● **Consigne écrite 1**
Recopiez à l'identique la partie de la liste ci-dessous qui commence à la ligne contenant « Task: Open the comments icon » et se termine à la fin de la liste, ces deux limites incluses. Laissez les images de côté dans votre réponse.

━━━ Texte affiché

En fait, la fixation du point de départ du délai
de prescription, a créé une controverse aussi bien doctrinale,
que jurisprudentielle.1
Ainsi, il en résulte, que le critère essentiel
qui permet de distinguer entre ces deux hypothèses est la dissimulation
ou son absence.
Dans ce contexte, on entend par dissimulation, « le fait
de cacher, ce que l'on doit révéler », c'est un comportement
qui peut être constitutif de dol, de fraude, de recel, de
complicité, cet acte implique donc qu'il soit intentionnel, toutefois,
il doit être prouvé par le demandeur à l'action.
2
Or par rapport au commissaire aux comptes, la dissimulation
doit consister dans le fait ne pas révéler à
l'assemblée générale, les anomalies qu'il a
détectées dans le cadre de l'exercice de ses fonctions.
3
En revanche, à défaut de dissimulation, le
délai de prescription commence à courir a partir du moment de la
réalisation du fait dommageable, il s'agit d'une application stricte de
la loi, toutefois le jour du dépôt des certifications marque le
début du délai.4
Cependant par rapport au droit comparé, et notamment
français, il est à signaler une différence relative
à la durée du délai de prescription qui est triennal.

━━━━━━

● **Consigne écrite 2**
Transcrivez mot pour mot l'intégralité du texte sur le délai de prescription.

━━━ Données fournies

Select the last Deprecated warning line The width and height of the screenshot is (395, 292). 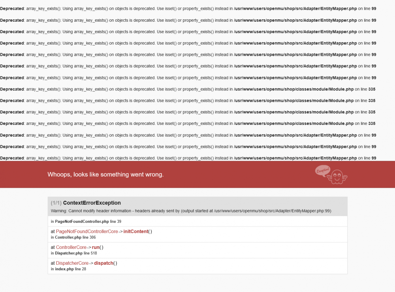point(190,158)
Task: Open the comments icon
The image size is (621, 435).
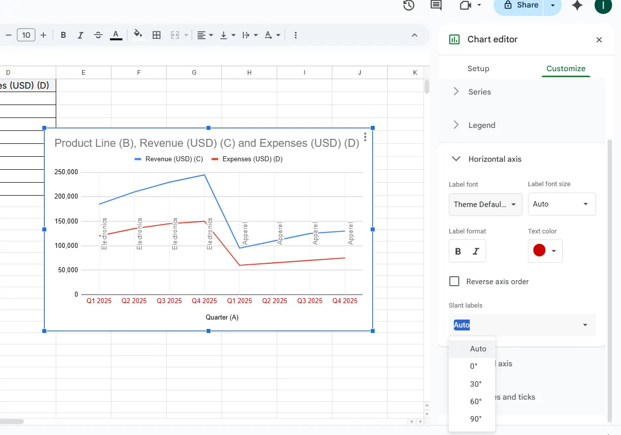Action: tap(436, 5)
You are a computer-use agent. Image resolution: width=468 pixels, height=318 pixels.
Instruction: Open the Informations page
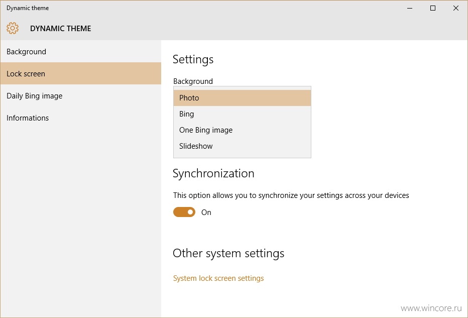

━━━━━━

● **Résultat final 1**
Task: Open the comments icon
The image size is (621, 435).
Action: tap(436, 5)
You are a computer-use agent. Image resolution: width=468 pixels, height=318 pixels.
Instruction: Open the Informations page

● **Résultat final 2**
En fait, la fixation du point de départ du délai
de prescription, a créé une controverse aussi bien doctrinale,
que jurisprudentielle.1
Ainsi, il en résulte, que le critère essentiel
qui permet de distinguer entre ces deux hypothèses est la dissimulation
ou son absence.
Dans ce contexte, on entend par dissimulation, « le fait
de cacher, ce que l'on doit révéler », c'est un comportement
qui peut être constitutif de dol, de fraude, de recel, de
complicité, cet acte implique donc qu'il soit intentionnel, toutefois,
il doit être prouvé par le demandeur à l'action.
2
Or par rapport au commissaire aux comptes, la dissimulation
doit consister dans le fait ne pas révéler à
l'assemblée générale, les anomalies qu'il a
détectées dans le cadre de l'exercice de ses fonctions.
3
En revanche, à défaut de dissimulation, le
délai de prescription commence à courir a partir du moment de la
réalisation du fait dommageable, il s'agit d'une application stricte de
la loi, toutefois le jour du dépôt des certifications marque le
début du délai.4
Cependant par rapport au droit comparé, et notamment
français, il est à signaler une différence relative
à la durée du délai de prescription qui est triennal.